Menabò è un attaccante che sposta gli equilibri. Imponente in area, ma tutt’altro che limitato al gioco spalle alla porta. Sa colpire di testa, ma anche da fuori; è affidabile sui calci piazzati, freddo dal dischetto, capace di leggere i momenti della partita. Un giocatore completo, che obbliga le difese a raddoppiare e apre spazi per chi gli gira intorno. E quando non segna, comunque condiziona.
Il suo ritorno a Biella, arrivato nel finale di questo girone d’andata, ha avuto l’impatto di una scossa. Tre gol in due partite – doppietta al Gozzano, rete anche contro il Vado – ma soprattutto la sensazione netta che la Biellese abbia cambiato volto. Non solo nei numeri, ma nella personalità, nella pericolosità offensiva, nella convinzione con cui attacca l’area.
Il percorso di Menabò parla da solo. Ex Bra e Fossano, ha conosciuto anche il calcio professionistico con le esperienze in Serie C alla Torres e all’Arzignano Valchiampo. A Biella c’era già stato, aveva sfiorato la Serie D, lasciando la sensazione di qualcosa rimasto in sospeso. Il suo ritorno non è stato silenzioso, ma prepotente. Proprio come il suo modo di stare in campo.
La sconfitta con il Vado non ridimensiona la Biellese, anzi. La conferma arriva proprio dal peso specifico di Menabò: con lui in campo, i bianconeri sono sempre dentro la partita, anche contro la capolista. Senza, faticano a trovare la stessa incisività, lo stesso punto di riferimento offensivo, la stessa capacità di far male nei momenti chiave.

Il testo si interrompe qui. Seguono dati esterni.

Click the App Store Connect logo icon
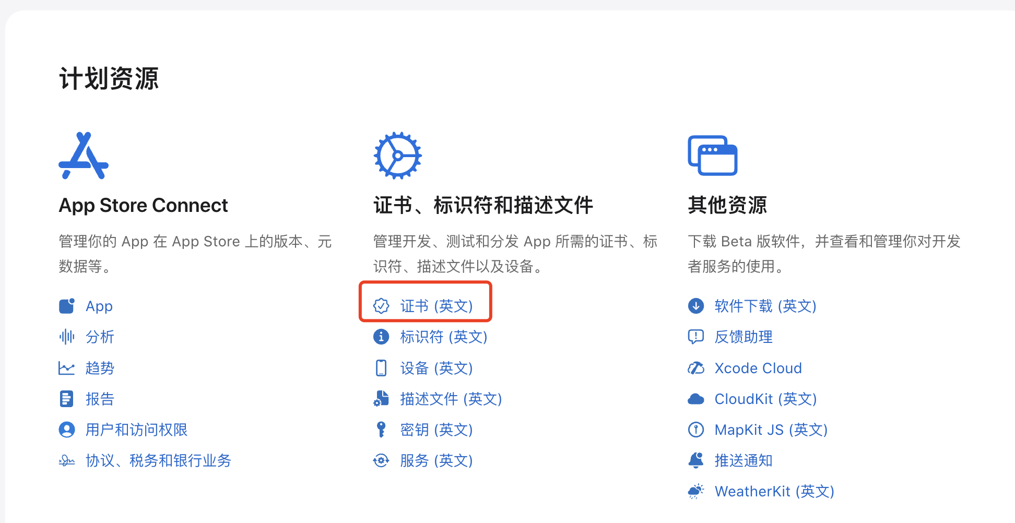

Per questo la frase di Sesia non è solo una constatazione tecnica, ma un riconoscimento. Perché oggi, guardando la Biellese, è difficile non pensarlo: c’è una squadra prima e una squadra dopo Menabò. E se il girone d’andata ha restituito certezze, il ritorno potrebbe raccontare una Biellese ancora diversa. Più consapevole. Più pericolosa. E, soprattutto, con Menabò al centro del progetto.